Stéréotypes : une construction humaine entre croyances et réalité
Pourquoi les stéréotypes existent-ils ? Pour comprendre, revenons sur l’origine, le développement et la persistance des stéréotypes avec Antonin Carrier, maître de conférences en psychologie sociale à l’université de Bordeaux.
Les stéréotypes sont des connaissances partagées sur les attributs et/ou les caractéristiques des membres d’un groupe. Un stéréotype est composé de deux parties : une construite qui touche aux croyances et une part de réalité. Cette dernière s’appuie sur des aspects descriptifs, qui peuvent être physiques ou psychologiques et c’est cela qui va être évalué par la partie croyance qui est le résultat de représentations et de logiques sociales. La conséquence étant un jugement non neutre d’une chose visible.
Les stéréotypes sont des éléments d’information pour l’humain. En effet, nous avons besoin de comprendre notre environnement, de produire du sens.
« Pour nous simplifier cette compréhension et obtenir de l’information, nous catégorisons, nous trions, nous organisons en fonction des similarités et des différences que nous observons », explique Antonin Carrier.
Mais cette catégorisation est aussi dépendante de notre relation avec la cible, et pas de ce qu’elle est dans toute sa complexité et ses nuances. En plus de sa quête de sens, l’humain est un être social qui a besoin de combler son besoin d’appartenance à un groupe en s’entourant de ses semblables.
Lorsqu’une situation lui est inconnue, il cherche à comprendre. Son premier réflexe va donc être de catégoriser l’autre comme différent et extérieur à son groupe. En fonction de ses connaissances acquises socialement, il va émettre un jugement plus ou moins négatif ou positif.
Le pouvoir de la situation et son caractère arbitraire ne sont pas à négliger.
Les stéréotypes sont donc le résultat de l’interaction entre nos besoins psychologiques et le déterminisme sociologique. Ce qui peut nous amener à remettre en question notre libre arbitre : nous sommes peut-être beaucoup moins libres que ce que nous pensons.
Les 3 facteurs à l’origine d’un stéréotype
« Il faut bien comprendre que les stéréotypes, c’est très humain et c’est normal d’en avoir », précise Antonin Carrier. Le développement des stéréotypes est dû à des fonctionnements profonds de l’humain. « Nous sommes une espèce pacifique et collaborative, extrêmement conformiste, pour qui la hiérarchie est aussi puissante que la croyance », ajoute le spécialiste.
Il identifie 3 facteurs à l’origine des stéréotypes :
- La structure des relations et la compatibilité des buts. Elle relève des relations entre les groupes, par exemple une situation de compétition amène à la stigmatisation de l’adversaire. Alors qu’en situation de collaboration, les individus se trouvent plus facilement des points communs.

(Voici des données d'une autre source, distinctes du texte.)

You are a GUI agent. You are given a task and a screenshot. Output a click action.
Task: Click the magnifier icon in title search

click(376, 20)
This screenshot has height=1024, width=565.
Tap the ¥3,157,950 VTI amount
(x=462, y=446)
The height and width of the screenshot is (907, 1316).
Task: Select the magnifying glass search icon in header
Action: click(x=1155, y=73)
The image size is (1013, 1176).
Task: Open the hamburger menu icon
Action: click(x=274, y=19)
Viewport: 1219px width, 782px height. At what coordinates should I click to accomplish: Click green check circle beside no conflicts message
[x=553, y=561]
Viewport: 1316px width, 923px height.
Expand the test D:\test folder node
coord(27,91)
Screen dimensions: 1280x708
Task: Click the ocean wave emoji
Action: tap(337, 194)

- Le sentiment d’appartenance à un groupe, qui nous conduit à privilégier les membres de notre groupe et discriminer ceux de l’autre, sans besoin de situation réelle.
- La compatibilité des valeurs. Si les valeurs de deux individus sont trop éloignées, c’est là que peuvent émerger les conflits les plus violents, générant la haine et des volontés d’élimination de l’autre groupe.
Pourquoi est-ce si compliqué à déconstruire ?
Pourquoi les stéréotypes sont-ils si compliqués à déconstruire ? « Parce que les individus pensent avoir de bonnes raisons de croire en leurs propres stéréotypes », répond Antonin Carrier, il poursuit : « Personne n’a envie d’être immoral ou violent. Si nous avons un comportement problématique, c’est parce que nous ne le considérons pas comme problématique. » Dès lors que nos croyances stéréotypiques sont remises en question ou menacées, c’est en fait notre représentation du monde entier qui est remise en cause.
Bien que cela soit humain, les stéréotypes sont étudiés notamment pour mieux les comprendre et tenter de résoudre les conséquences négatives qu’ils engendrent.
Parmi ces tentatives nous retrouvons « l’hypothèse du contact » pour acquérir des informations moins menaçantes via des interactions avec la cible stéréotypée. Cette prise de contact permet de créer de nouvelles expériences positives qui déconstruisent les idées préconçues.
« Un travail de sensibilisation et d’éducation est nécessaire, car la plupart des personnes ne se rendent pas compte qu’elles entretiennent des stéréotypes car elles considèrent leur croyance comme vraie et vérifiée », ajoute Antonin Carrier, qui conclut : « Les stéréotypes trouvent donc leur origine dans un groupe mais s’arrêtent également avec le groupe ».